Take the moral high ground, for example. Forty-seven percent of Republicans told Pew that Democrats were more immoral than other Americans, while 35 percent of Democrats said the same thing about Republicans.
Republicans and conservatives are more likely to identify as religious, so sometimes it's assumed that the right is more likely to cite moral sanctity to justify its beliefs. But researchers have been chipping away at that assumption, and a recent study by Matt Motyl of University of Illinois at Chicago, along with two researchers at the University of Winnipeg, adds to that push.
In a series of studies that examine people's stances on same-sex marriage and the Keystone XL pipeline, researchers found that conservatives indeed often cited protecting the sacred, especially when explaining their opposition to same-sex marriage.
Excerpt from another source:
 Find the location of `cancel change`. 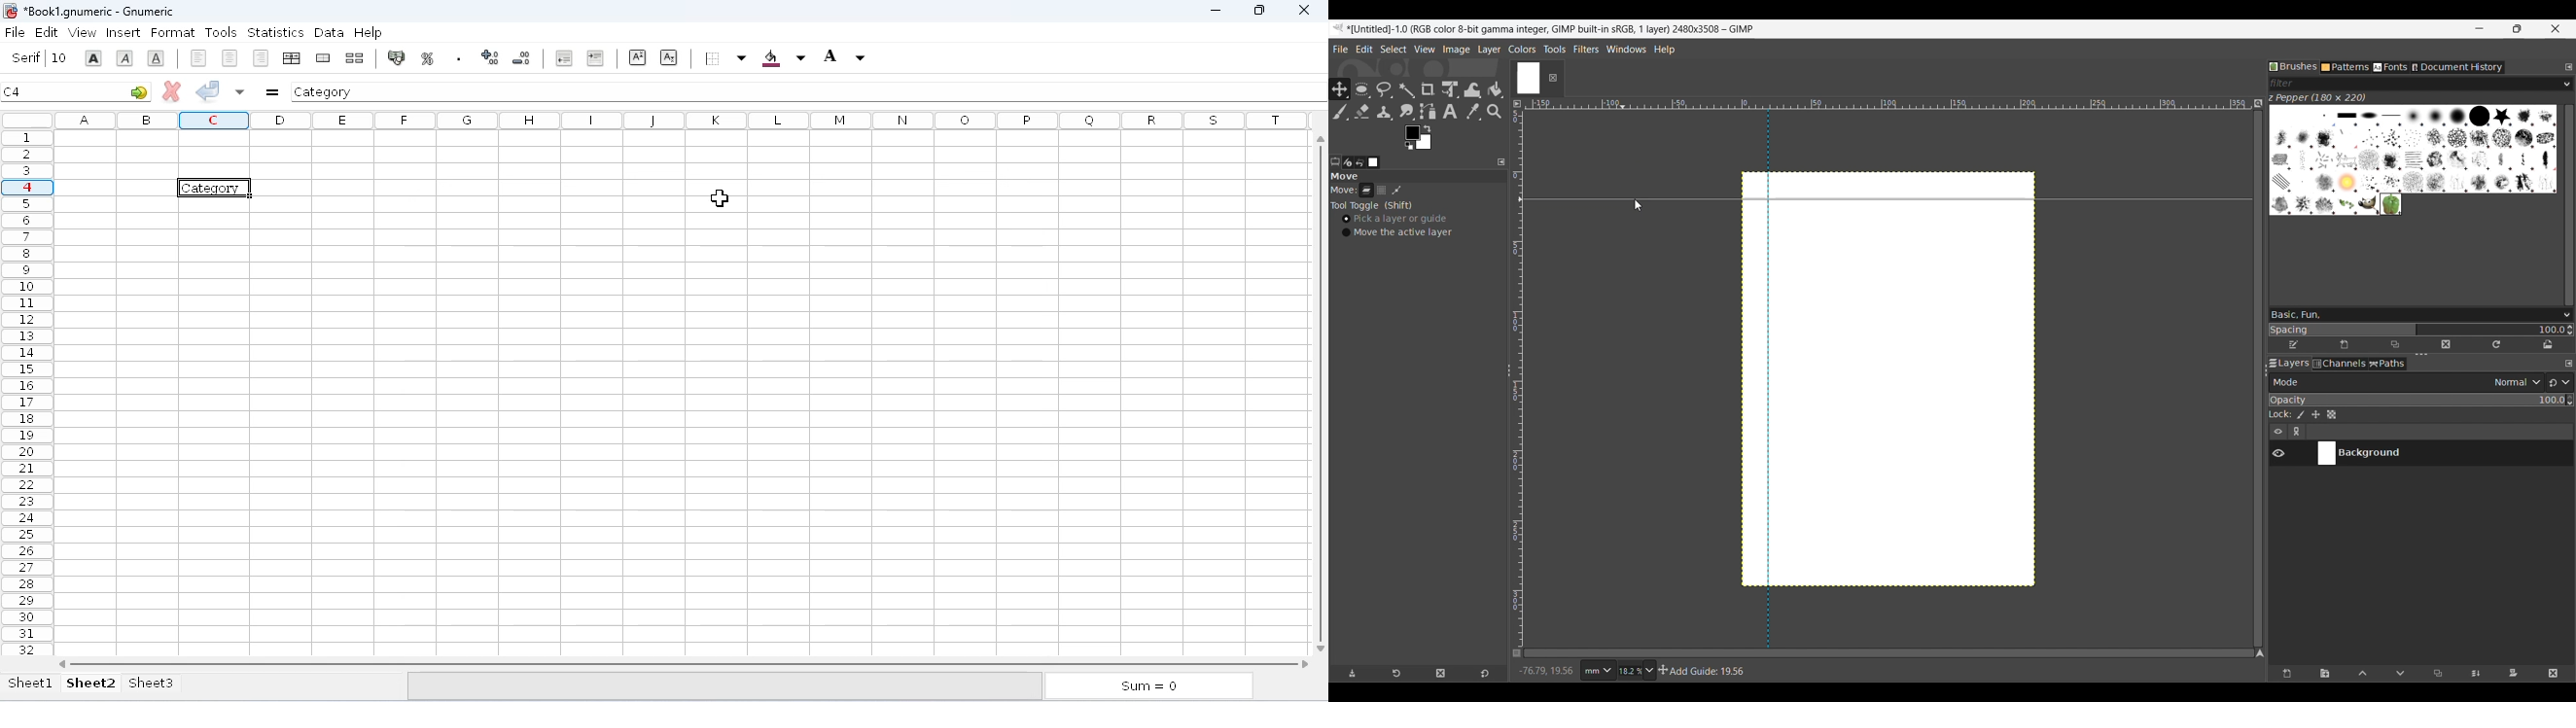

cancel change is located at coordinates (172, 90).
But in deeper analysis, especially in the case of an environmental issue like Keystone XL, liberals were more likely than conservatives to cite sacredness as a reason for their beliefs.
"This study suggests that liberals and conservatives are more alike in their moral functioning than previously thought," says Matt Motyl, UIC assistant professor of psychology and corresponding author on the study, which was published Analyses of Social Issues and Public Policy.
Moral justification can be divided into five different categories, according to previous research: care, fairness, loyalty, authority, and sanctity. Liberals tend to rely more on fairness arguments, while conservatives tend to rely more on sanctity.
In these studies, researchers found that liberals supported same-sex marriage due to concerns about fairness, while conservatives opposed it due to concerns about violating the sanctity of marriage. But when it came to the oil pipeline, liberals felt it violated the sacredness of nature, while conservatives considered it a matter of fairness in business. (Neither side used explicitly sacred language in describing the pipeline issue, but a data analysis of responses showed that liberals were most concerned about the pipeline desecrating nature.)
"The [findings] are the first, to our knowledge, to show that liberals can base their moral opinions on sanctity more than conservatives do when voicing opinions about culture-war issues," according to the study's authors.
What could these results mean as our country grapples with seemingly intractable partisanship?
"Each side considers some matters to be sacrosanct, and other matters as suitable for revision in the name of fairness," the authors write. "The side that sacralizes sees compromise and trade-offs as unacceptable. Perhaps reframing these issues in nonsacralized terms could open opportunities for open-minded discussion."